**Mise en pratique**
[1] D'après l'article sur l'alcool au volant à Montceau :
(a) Vers quelle heure les faits se sont-ils produits le jour de Noël ?
(b) Combien de condamnations le casier du prévenu compte-t-il ?
(c) Quelle était l'alcoolémie du jeune homme ?
[2] Reprenez le passage de l'article allant de « La police se » jusqu'à « permis de conduire. » inclus, en renommant « Saint-Vallier » en « Montchanin ».
[3] Pouvez-vous présenter sous forme de liste le paragraphe de l'article qui commence par « Le 25 décembre il est placé en garde à vue », en gardant ses faits principaux ?

Alcool au volant à Montceau

.. 1 an de prison ferme avec mandat de dépôt et...



 




« Les faits sont simplissimes, expose la présidente Grosjean. Ça se passe le jour de Noël, il est environ 8 heures du matin. La police est appelée car un véhicule a perdu le contrôle rue de la Libération et a percuté un arbre, son conducteur a été transporté à l’hôpital. »

 

La police se rend à l’hôpital, le conducteur est dans un box de soins, « sans blessures apparentes, c’est une chance vu la violence du choc ».

 

 

Pas de blessures apparentes : ses blessures les plus anciennes sont toutes logées en creux dans ses addictions. Le prévenu a 28 ans, il est né à Saint-Vallier, et « actuellement je suis hébergé chez ma sœur à Montceau », « actuellement je suis sans emploi ». Les « actuellement » ne pèsent pas lourd au regard des boulets qu’il traîne : la drogue et un casier portant 14 condamnations. Casier ouvert en 2008 au tribunal pour enfants. Des conduites sans permis, des stups (usage, détention, transport), des vols, des dégradations, des outrages, des conduites sans permis. Ce jeune homme n’a jamais passé son permis de conduire.

 

 

Le 25 décembre il est placé en garde à vue pour conduite sans permis (il en découle forcément que la carte grise n’est pas à son nom et que la voiture n’est pas assurée), conduite sous l’empire des stupéfiants (test positif au THC et à la morphine, indice d’héroïne), sous l’empire de l’alcool en phase ascendante à 8 heures du matin (« j’avais bu de l’apéritif, mais beaucoup ») et in fine violence sur personne dépositaire de l’autorité publique. Quand l’adjoint de sécurité lui a demandé ses papiers, il s’est « excité, énervé » et lui a collé une mandale. « Un coup plutôt qu’une gifle, précise la présidente, car son visage fut marqué de deux contusions. » Le jeune homme ne se souvient de rien, son alcoolémie était supérieure à 2 grammes.

**Données fournies**
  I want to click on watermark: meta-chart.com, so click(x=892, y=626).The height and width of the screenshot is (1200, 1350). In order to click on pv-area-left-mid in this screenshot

**Liste des réponses**
[1]
(a) Vers 8 heures du matin.
(b) 14 condamnations.
(c) Supérieure à 2 grammes.

[2]
La police se rend à l’hôpital, le conducteur est dans un box de soins, « sans blessures apparentes, c’est une chance vu la violence du choc ».

 

 

Pas de blessures apparentes : ses blessures les plus anciennes sont toutes logées en creux dans ses addictions. Le prévenu a 28 ans, il est né à Montchanin, et « actuellement je suis hébergé chez ma sœur à Montceau », « actuellement je suis sans emploi ». Les « actuellement » ne pèsent pas lourd au regard des boulets qu’il traîne : la drogue et un casier portant 14 condamnations. Casier ouvert en 2008 au tribunal pour enfants. Des conduites sans permis, des stups (usage, détention, transport), des vols, des dégradations, des outrages, des conduites sans permis. Ce jeune homme n’a jamais passé son permis de conduire.

[3]
- Garde à vue le 25 décembre.
- Conduite sans permis : la carte grise n'est pas à son nom et la voiture n'est pas assurée.
- Conduite sous l'empire des stupéfiants : test positif au THC et à la morphine, indice d'héroïne.
- Conduite sous l'empire de l'alcool en phase ascendante à 8 heures du matin, avec une alcoolémie supérieure à 2 grammes.
- Violence sur personne dépositaire de l'autorité publique : un coup porté à l'adjoint de sécurité qui lui demandait ses papiers, dont le visage a été marqué de deux contusions.
- Le jeune homme ne se souvient de rien.